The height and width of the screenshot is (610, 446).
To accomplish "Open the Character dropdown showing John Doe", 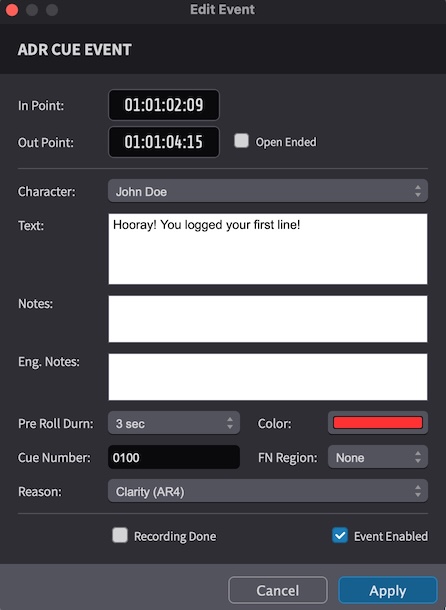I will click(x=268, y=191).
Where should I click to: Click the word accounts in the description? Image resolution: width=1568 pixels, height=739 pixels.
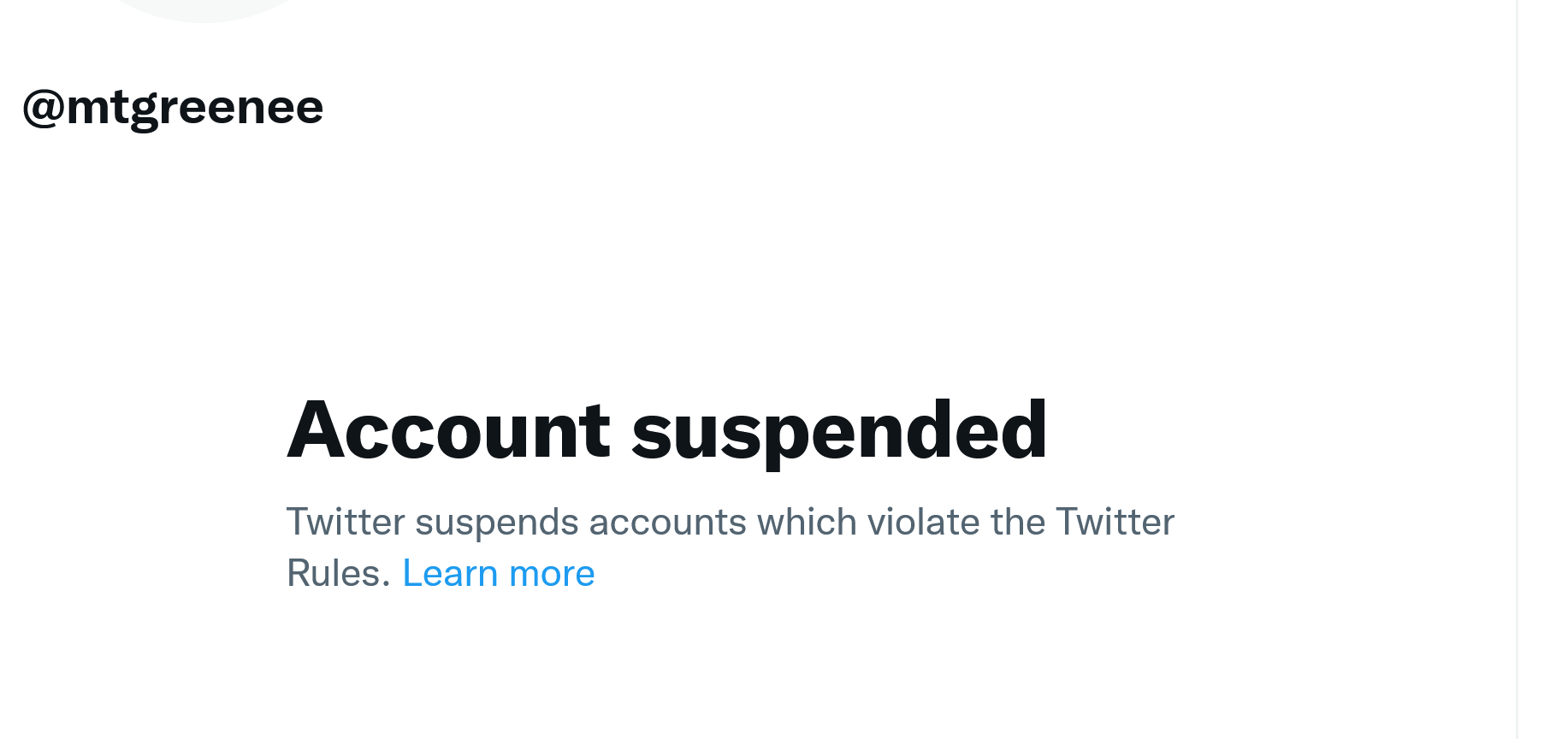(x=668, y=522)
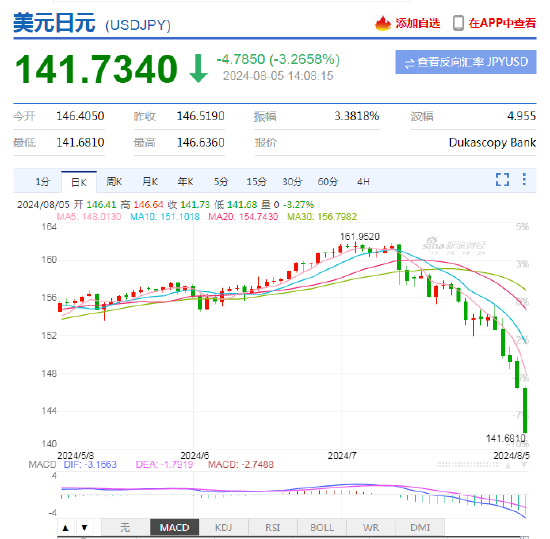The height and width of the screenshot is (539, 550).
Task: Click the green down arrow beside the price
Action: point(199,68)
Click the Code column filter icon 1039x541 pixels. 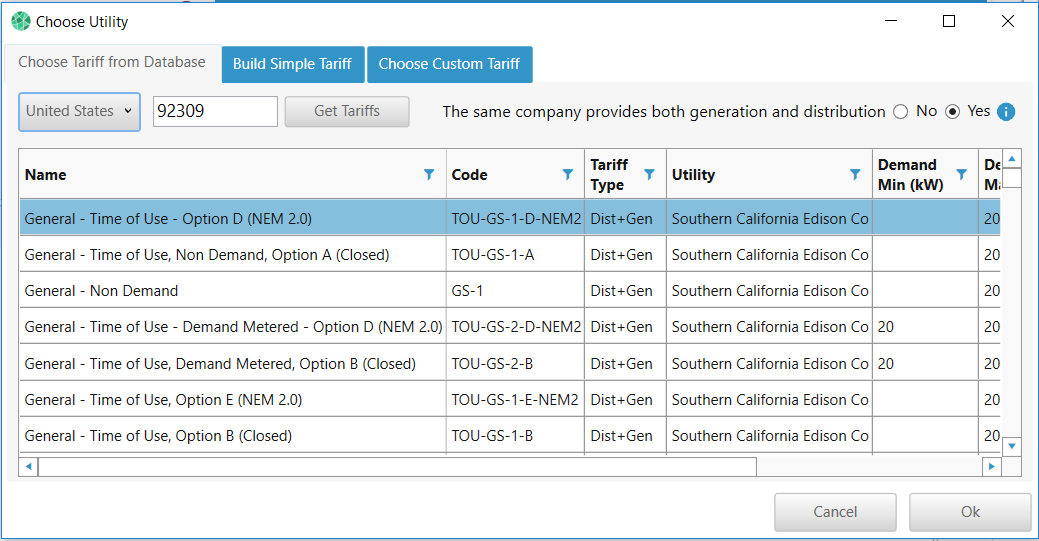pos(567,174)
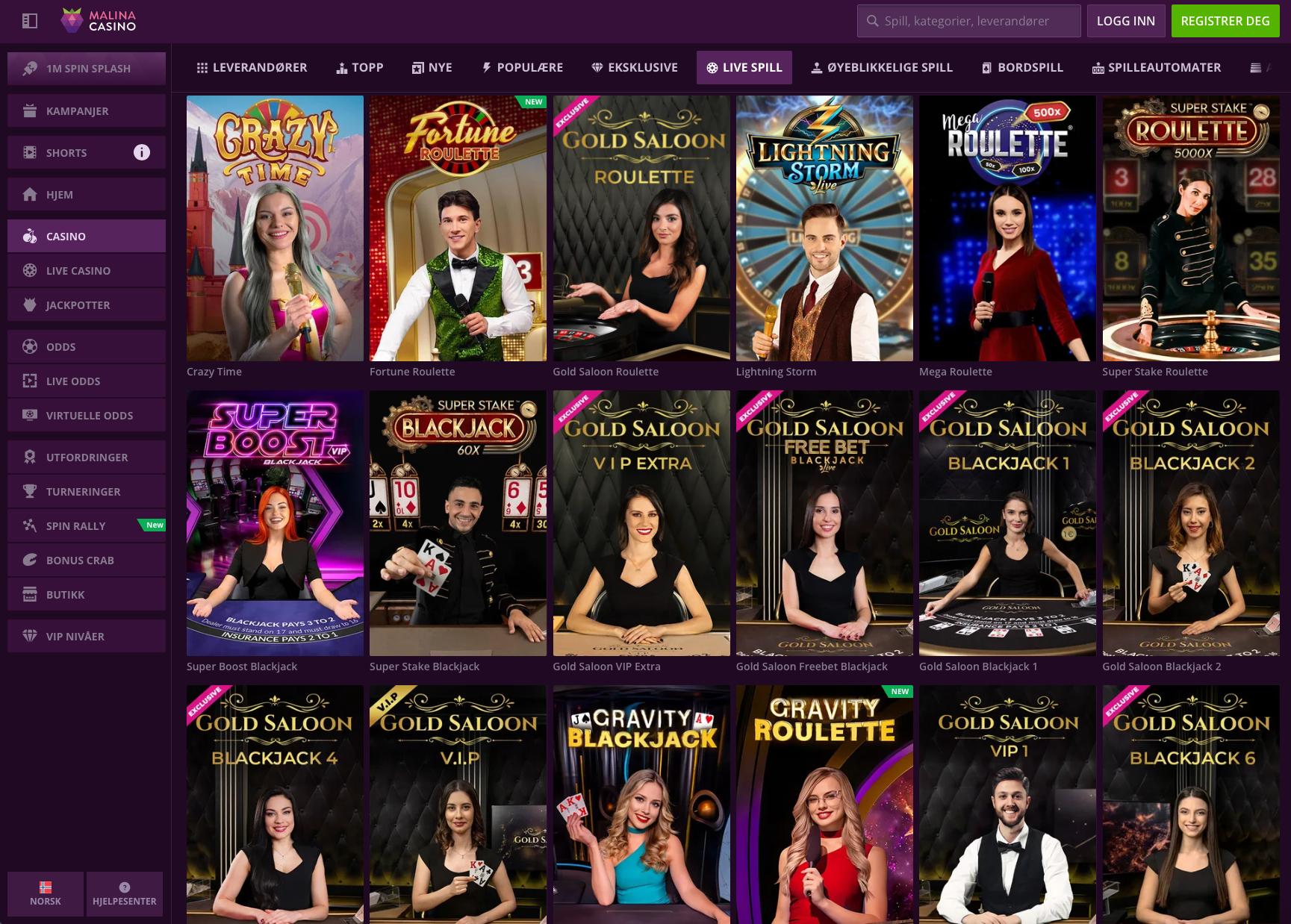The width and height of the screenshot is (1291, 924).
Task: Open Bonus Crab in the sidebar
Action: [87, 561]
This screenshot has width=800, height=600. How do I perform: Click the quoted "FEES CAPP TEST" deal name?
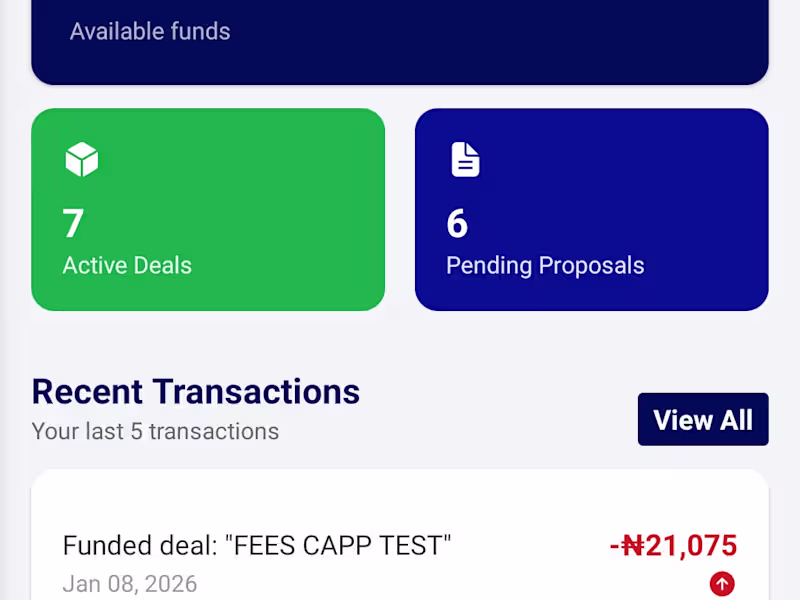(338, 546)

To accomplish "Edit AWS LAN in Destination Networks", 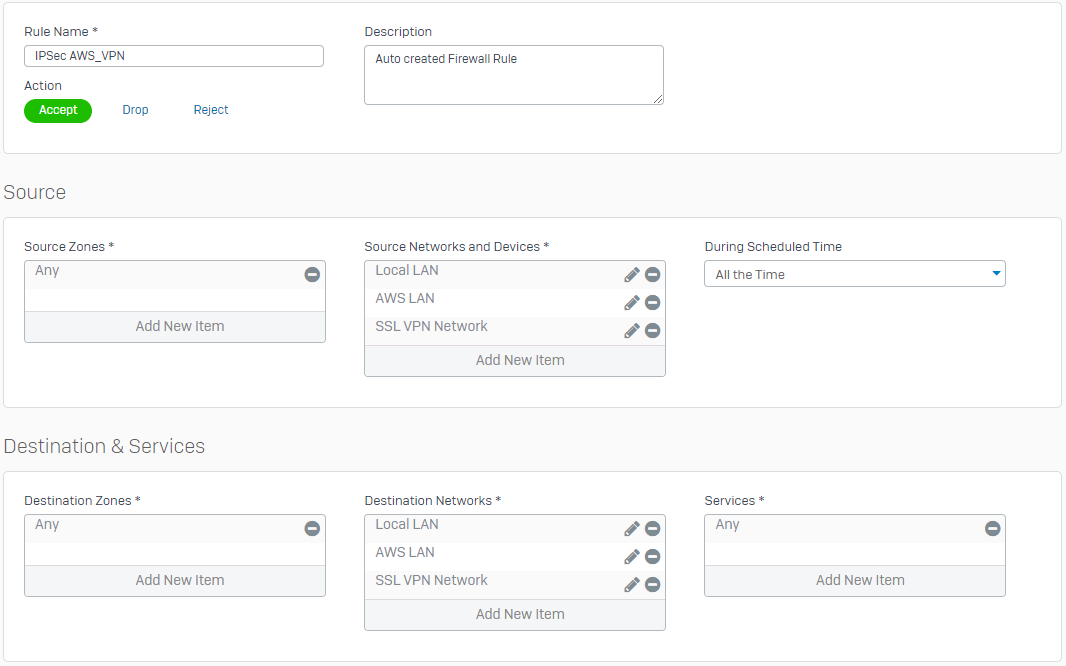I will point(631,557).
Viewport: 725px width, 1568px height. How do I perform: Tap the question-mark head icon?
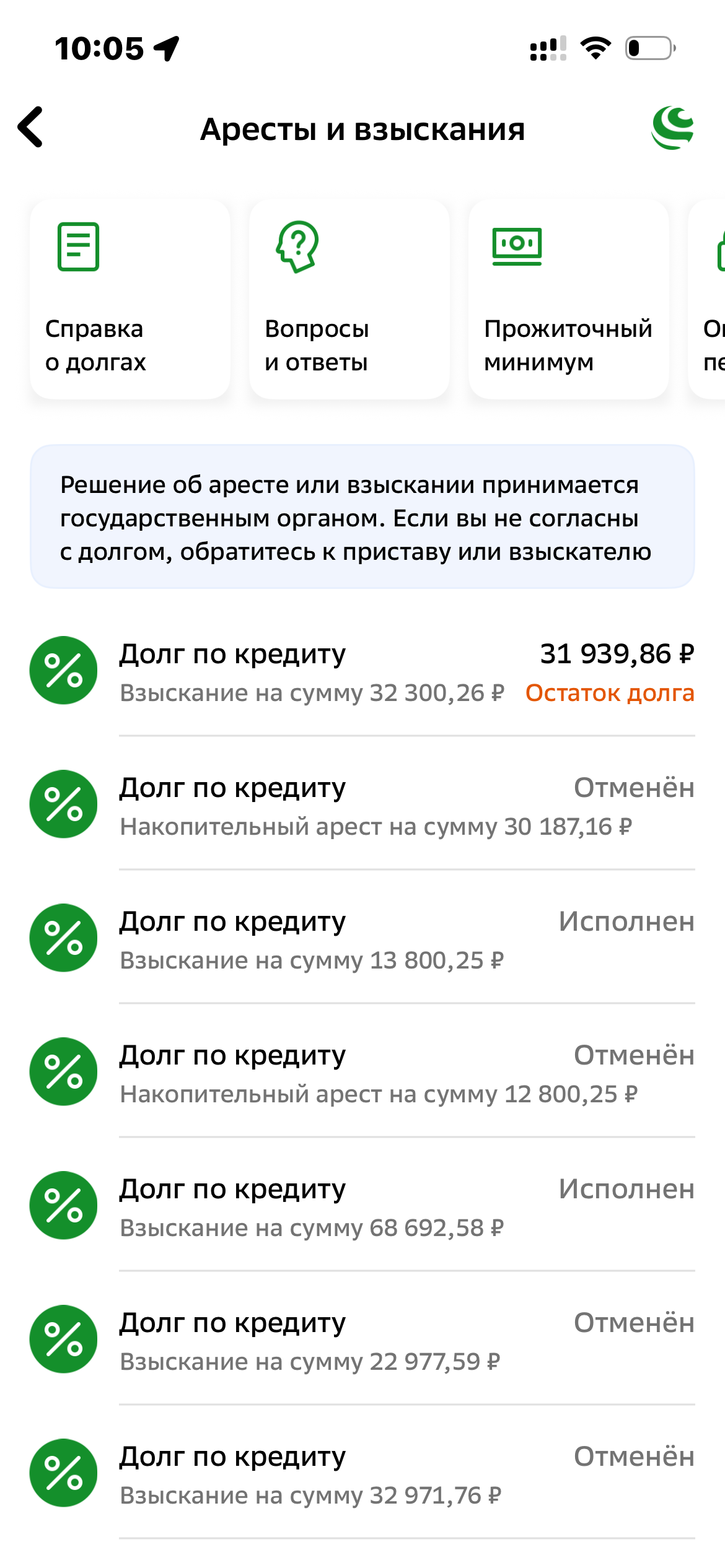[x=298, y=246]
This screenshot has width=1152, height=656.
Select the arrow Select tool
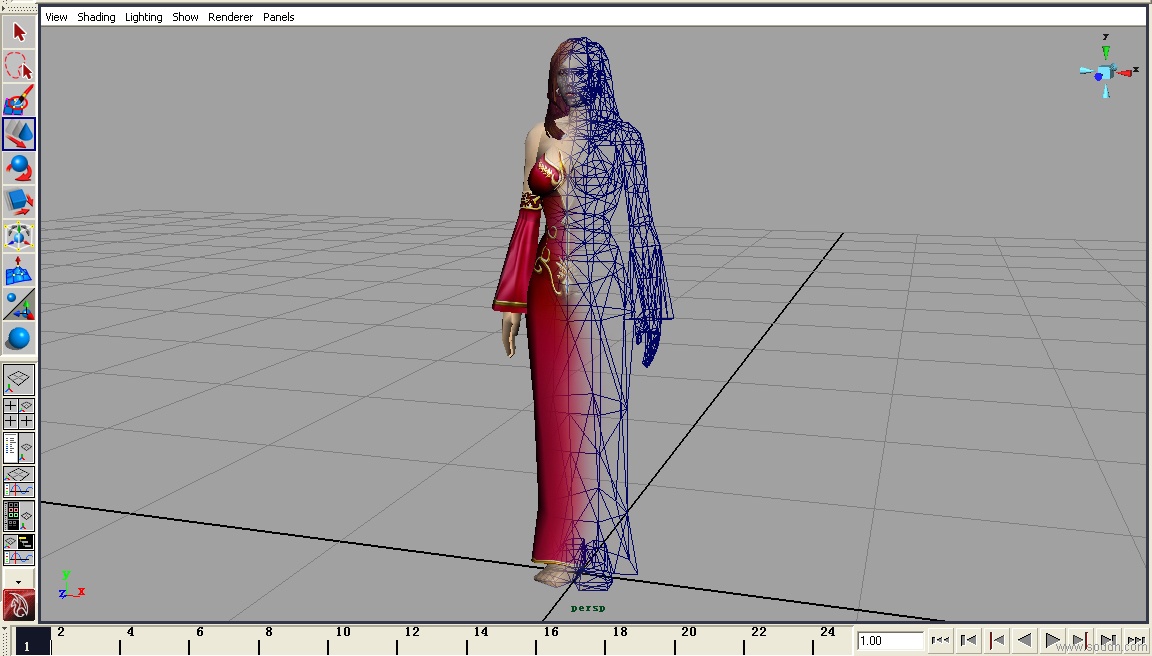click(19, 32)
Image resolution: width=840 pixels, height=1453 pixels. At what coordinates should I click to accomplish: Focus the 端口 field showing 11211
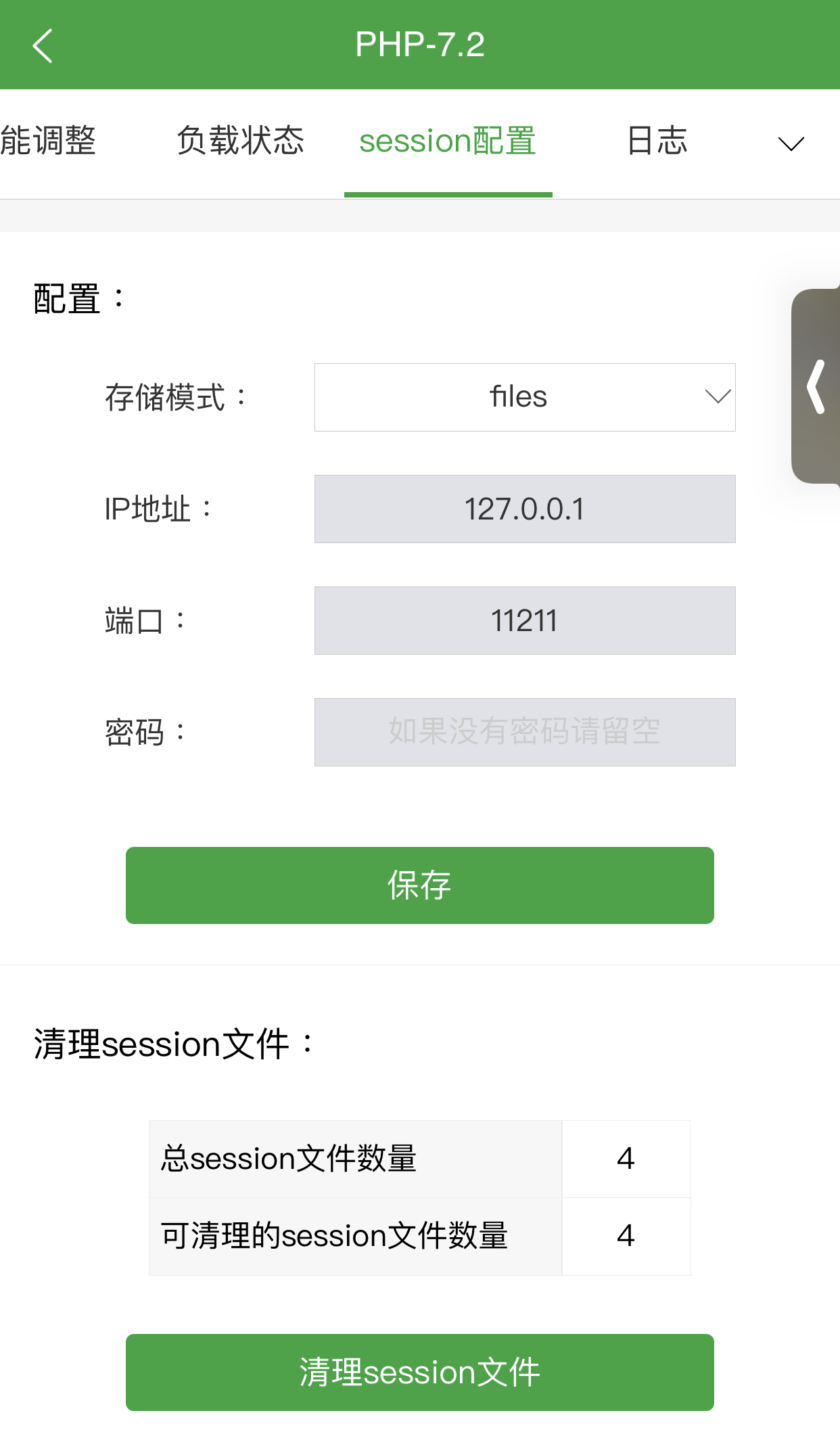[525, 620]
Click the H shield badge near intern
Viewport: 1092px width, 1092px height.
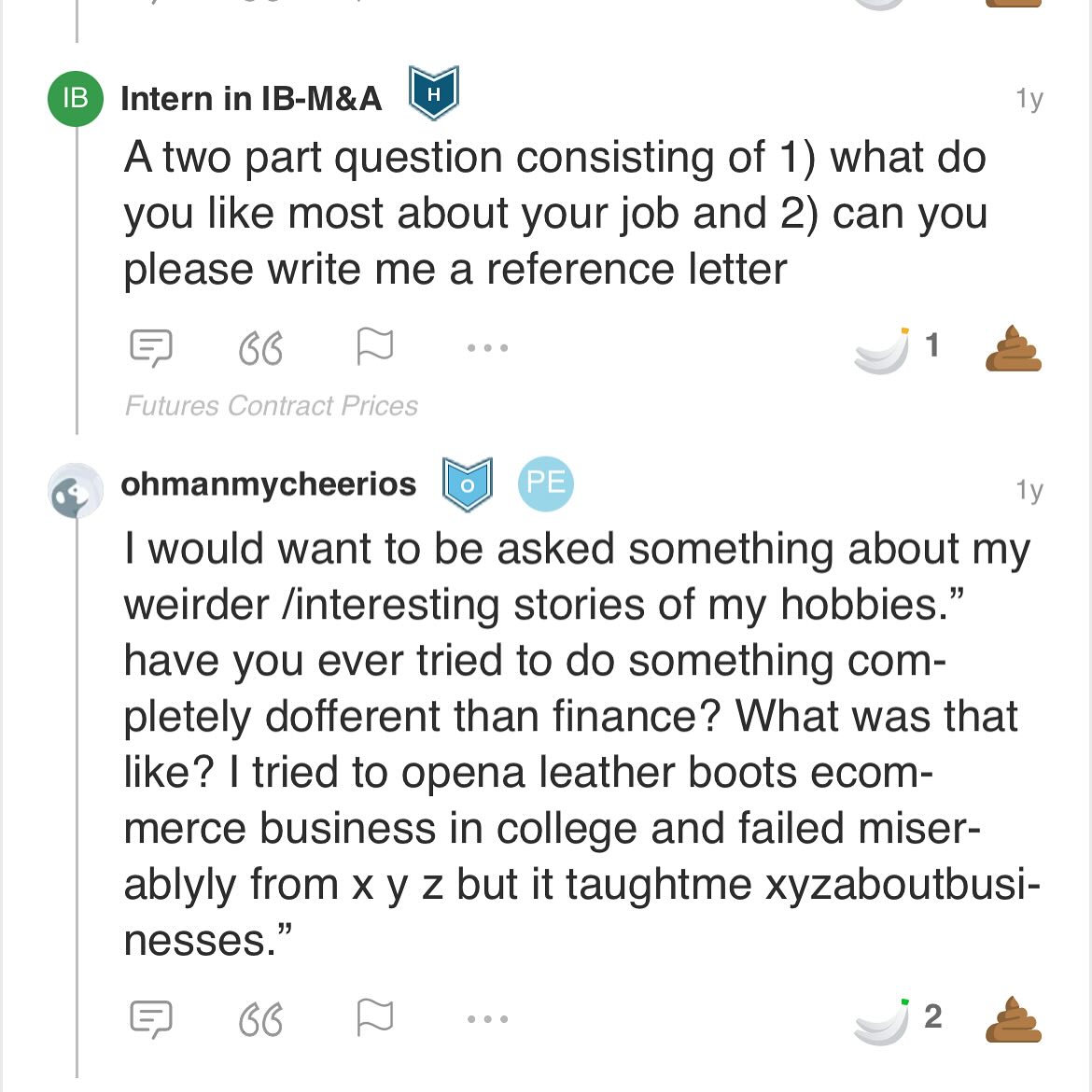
========
• _WORK TASK_
Starting with the line that holds "Select the arrow Select tool", copy every line exactly through the final line of the material, but skip the pictures.

• _ANSWER TO THIS EXERCISE_
Select the arrow Select tool
click(19, 32)
Image resolution: width=840 pixels, height=1453 pixels. At what coordinates should I click to accomplish: Focus the 端口 field showing 11211
[525, 620]
Click the H shield badge near intern
Viewport: 1092px width, 1092px height.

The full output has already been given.